#### [Task brief]
Within the records below, how many lines hold the string "scrollbar"? State that number and nothing else.

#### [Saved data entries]
Segment Open
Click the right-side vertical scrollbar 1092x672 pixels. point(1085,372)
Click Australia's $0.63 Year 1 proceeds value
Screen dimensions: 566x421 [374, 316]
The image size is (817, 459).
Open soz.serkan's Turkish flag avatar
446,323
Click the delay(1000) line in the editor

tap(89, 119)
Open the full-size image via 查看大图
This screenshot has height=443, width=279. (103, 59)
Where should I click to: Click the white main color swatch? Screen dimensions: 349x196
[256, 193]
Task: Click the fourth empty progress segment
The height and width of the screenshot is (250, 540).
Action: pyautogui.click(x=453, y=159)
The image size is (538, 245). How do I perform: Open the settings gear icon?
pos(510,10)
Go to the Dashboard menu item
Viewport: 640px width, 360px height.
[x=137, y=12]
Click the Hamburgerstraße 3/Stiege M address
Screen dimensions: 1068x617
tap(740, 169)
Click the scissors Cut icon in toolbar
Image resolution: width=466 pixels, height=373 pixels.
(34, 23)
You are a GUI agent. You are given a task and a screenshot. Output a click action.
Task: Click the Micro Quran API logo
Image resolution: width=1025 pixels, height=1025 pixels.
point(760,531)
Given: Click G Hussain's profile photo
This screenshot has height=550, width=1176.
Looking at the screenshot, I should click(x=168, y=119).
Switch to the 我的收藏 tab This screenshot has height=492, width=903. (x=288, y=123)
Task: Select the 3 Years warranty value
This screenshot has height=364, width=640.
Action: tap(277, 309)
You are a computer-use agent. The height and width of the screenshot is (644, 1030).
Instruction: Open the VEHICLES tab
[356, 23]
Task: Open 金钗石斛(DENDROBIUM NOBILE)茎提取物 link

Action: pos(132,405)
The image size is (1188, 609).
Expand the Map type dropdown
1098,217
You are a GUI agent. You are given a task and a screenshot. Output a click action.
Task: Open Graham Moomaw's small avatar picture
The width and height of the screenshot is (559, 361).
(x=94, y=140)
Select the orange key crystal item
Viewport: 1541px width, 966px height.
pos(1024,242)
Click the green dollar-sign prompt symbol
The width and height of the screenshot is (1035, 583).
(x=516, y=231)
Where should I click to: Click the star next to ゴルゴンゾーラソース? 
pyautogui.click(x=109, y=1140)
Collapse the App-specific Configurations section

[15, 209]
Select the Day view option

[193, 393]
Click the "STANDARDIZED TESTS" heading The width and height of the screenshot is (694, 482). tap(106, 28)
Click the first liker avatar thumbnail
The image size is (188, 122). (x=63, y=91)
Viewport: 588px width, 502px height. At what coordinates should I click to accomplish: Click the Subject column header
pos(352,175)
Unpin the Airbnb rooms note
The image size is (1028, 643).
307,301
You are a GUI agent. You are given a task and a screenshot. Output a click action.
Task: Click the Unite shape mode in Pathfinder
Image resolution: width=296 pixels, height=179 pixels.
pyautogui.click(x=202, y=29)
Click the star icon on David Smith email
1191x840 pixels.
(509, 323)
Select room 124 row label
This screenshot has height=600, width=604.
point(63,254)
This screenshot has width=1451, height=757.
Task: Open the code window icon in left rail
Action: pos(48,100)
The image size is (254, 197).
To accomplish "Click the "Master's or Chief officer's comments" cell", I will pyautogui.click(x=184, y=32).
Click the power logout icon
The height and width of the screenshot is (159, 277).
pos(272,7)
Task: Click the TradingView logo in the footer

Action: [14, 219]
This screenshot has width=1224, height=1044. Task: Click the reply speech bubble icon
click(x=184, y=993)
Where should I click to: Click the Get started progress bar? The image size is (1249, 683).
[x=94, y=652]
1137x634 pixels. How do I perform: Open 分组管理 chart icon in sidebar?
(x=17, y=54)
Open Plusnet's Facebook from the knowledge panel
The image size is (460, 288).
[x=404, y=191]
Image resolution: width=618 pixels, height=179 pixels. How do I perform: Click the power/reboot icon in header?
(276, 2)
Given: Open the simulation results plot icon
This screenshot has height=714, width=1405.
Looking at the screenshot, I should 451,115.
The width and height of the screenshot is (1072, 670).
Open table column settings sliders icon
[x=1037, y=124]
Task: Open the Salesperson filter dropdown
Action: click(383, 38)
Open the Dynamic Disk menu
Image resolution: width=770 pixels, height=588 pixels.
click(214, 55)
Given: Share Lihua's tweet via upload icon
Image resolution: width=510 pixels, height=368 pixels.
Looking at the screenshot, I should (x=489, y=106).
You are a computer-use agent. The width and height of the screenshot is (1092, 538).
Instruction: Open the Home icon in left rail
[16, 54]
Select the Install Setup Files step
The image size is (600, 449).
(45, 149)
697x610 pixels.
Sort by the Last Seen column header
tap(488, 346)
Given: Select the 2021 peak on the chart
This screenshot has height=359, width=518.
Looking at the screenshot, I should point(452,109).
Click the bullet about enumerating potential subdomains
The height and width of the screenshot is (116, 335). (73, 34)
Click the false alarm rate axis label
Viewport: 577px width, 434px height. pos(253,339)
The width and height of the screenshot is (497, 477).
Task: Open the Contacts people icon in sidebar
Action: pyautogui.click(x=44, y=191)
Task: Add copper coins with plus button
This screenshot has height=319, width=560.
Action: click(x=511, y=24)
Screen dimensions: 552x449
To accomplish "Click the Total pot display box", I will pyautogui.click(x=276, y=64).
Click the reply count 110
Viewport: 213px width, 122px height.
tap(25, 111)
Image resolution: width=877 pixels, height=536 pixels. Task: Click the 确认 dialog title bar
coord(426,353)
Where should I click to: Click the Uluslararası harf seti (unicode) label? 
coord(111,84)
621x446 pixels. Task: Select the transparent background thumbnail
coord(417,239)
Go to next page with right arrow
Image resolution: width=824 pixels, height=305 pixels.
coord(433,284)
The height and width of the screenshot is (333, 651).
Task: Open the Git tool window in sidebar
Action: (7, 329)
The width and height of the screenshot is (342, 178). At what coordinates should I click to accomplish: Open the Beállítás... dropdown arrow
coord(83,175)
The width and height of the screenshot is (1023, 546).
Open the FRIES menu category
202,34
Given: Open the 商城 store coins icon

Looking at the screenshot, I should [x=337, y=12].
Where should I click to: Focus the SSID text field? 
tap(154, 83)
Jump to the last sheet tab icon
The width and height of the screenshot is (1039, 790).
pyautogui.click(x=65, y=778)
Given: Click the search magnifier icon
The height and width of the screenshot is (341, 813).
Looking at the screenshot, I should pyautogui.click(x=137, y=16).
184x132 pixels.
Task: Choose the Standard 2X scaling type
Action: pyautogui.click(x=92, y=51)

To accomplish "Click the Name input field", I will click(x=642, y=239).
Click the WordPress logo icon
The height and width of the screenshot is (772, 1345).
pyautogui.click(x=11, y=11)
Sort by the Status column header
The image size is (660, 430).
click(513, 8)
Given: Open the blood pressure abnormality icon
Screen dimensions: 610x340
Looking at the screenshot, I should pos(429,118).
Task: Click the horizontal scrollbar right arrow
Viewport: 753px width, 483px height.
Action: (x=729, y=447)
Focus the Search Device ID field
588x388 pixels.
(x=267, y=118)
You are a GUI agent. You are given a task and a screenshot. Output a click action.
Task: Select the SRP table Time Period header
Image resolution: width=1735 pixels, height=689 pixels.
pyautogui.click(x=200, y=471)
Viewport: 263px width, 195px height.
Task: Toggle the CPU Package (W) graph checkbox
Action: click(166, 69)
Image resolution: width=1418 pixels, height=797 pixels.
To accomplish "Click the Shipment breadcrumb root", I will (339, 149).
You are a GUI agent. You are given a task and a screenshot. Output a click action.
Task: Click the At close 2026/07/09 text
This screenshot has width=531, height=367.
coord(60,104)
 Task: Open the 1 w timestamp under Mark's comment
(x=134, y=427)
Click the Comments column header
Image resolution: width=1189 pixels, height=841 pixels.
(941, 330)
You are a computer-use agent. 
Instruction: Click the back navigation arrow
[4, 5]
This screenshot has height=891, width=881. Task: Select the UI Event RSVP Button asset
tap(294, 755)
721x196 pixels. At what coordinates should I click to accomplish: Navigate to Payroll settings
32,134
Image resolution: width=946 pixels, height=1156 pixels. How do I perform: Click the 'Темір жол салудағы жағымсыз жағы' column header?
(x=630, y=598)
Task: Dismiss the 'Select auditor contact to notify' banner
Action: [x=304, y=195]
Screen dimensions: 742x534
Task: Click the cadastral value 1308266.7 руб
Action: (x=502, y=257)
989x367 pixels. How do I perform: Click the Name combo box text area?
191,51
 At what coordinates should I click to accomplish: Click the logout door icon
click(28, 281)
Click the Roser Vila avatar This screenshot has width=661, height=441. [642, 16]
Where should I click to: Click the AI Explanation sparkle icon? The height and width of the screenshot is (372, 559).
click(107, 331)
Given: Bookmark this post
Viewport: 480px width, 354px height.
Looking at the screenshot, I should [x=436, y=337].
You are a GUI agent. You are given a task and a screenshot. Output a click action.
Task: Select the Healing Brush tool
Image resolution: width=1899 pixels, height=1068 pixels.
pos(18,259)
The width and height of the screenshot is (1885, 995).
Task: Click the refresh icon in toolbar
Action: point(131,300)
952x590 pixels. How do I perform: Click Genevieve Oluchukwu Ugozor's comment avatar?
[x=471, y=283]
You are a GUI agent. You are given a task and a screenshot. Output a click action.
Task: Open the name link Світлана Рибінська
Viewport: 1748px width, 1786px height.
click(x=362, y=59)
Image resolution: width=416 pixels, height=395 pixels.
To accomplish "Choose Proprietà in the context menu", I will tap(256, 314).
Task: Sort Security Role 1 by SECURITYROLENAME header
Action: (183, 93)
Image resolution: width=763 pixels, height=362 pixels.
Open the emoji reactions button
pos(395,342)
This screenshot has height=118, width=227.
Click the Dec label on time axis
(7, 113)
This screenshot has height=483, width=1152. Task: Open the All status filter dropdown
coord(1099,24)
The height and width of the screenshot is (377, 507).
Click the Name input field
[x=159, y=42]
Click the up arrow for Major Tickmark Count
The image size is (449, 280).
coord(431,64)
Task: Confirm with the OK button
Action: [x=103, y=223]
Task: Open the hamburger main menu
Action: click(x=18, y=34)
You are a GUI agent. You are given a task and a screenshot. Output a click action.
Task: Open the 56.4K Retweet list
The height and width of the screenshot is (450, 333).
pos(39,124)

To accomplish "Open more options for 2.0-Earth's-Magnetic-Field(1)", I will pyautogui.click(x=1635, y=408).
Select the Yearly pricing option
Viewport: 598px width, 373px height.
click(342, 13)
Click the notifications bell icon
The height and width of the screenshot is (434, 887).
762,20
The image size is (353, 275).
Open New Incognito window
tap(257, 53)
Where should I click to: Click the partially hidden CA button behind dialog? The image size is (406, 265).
Segment Closed
#### [Exercise solution]
2